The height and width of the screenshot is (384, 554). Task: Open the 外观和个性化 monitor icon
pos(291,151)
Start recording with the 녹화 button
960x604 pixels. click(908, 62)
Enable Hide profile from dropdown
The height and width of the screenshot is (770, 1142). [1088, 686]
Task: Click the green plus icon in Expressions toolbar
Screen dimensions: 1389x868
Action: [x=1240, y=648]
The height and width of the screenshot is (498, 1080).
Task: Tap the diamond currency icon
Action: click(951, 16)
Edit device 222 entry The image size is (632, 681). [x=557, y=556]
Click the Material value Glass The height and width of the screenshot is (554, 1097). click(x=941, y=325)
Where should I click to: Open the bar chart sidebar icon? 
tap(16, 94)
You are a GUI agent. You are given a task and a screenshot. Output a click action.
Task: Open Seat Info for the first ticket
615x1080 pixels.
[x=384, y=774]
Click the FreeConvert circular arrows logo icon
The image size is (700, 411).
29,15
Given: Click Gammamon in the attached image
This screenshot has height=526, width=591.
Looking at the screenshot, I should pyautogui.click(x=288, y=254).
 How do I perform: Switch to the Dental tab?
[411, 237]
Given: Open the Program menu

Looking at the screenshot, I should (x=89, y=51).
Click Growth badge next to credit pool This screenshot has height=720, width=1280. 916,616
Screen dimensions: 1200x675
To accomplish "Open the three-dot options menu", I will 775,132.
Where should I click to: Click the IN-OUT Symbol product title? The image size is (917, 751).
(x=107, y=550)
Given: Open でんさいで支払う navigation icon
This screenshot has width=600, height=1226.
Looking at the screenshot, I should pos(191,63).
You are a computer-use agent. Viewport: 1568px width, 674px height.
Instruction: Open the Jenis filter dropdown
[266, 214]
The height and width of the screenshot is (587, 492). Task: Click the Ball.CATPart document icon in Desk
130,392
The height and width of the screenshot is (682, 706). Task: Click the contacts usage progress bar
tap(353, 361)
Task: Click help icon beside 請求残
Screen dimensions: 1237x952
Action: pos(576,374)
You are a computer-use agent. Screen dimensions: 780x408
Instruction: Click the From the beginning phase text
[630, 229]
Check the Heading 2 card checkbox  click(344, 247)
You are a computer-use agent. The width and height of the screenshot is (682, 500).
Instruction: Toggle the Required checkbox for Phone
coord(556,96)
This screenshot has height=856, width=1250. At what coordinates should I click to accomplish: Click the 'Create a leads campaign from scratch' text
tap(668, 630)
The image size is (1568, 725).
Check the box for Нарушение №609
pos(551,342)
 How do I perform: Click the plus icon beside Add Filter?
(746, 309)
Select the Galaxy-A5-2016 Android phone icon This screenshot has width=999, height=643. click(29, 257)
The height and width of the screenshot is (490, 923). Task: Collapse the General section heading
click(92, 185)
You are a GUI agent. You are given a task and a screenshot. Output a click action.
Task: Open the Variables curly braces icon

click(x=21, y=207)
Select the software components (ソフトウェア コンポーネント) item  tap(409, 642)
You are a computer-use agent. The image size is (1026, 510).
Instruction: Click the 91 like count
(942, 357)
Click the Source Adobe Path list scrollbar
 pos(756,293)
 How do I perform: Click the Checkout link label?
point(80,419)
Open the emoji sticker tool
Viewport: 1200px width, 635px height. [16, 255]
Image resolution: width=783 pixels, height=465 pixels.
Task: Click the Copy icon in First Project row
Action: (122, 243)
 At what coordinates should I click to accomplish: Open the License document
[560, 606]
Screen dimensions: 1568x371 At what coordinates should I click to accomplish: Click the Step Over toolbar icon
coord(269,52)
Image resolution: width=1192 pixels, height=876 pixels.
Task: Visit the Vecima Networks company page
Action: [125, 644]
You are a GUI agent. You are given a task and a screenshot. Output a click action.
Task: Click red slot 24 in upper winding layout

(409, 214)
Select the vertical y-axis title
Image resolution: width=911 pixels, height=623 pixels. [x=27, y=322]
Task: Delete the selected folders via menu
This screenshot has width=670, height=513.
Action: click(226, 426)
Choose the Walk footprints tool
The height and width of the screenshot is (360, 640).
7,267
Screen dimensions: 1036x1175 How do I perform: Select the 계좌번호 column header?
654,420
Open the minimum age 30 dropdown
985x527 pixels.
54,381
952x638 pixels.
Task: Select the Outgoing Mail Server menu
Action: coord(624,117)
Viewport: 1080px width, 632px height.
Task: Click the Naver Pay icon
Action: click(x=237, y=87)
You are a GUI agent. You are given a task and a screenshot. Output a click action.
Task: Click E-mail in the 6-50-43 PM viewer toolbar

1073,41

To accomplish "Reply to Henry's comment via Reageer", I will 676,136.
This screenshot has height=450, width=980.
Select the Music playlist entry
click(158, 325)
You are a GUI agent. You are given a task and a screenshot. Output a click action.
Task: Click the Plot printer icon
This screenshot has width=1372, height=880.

==================================================

From the records above, copy every line that holds the word "will".

To accomplish "Open the three-dot options menu", I will 775,132.
To accomplish "Reply to Henry's comment via Reageer", I will 676,136.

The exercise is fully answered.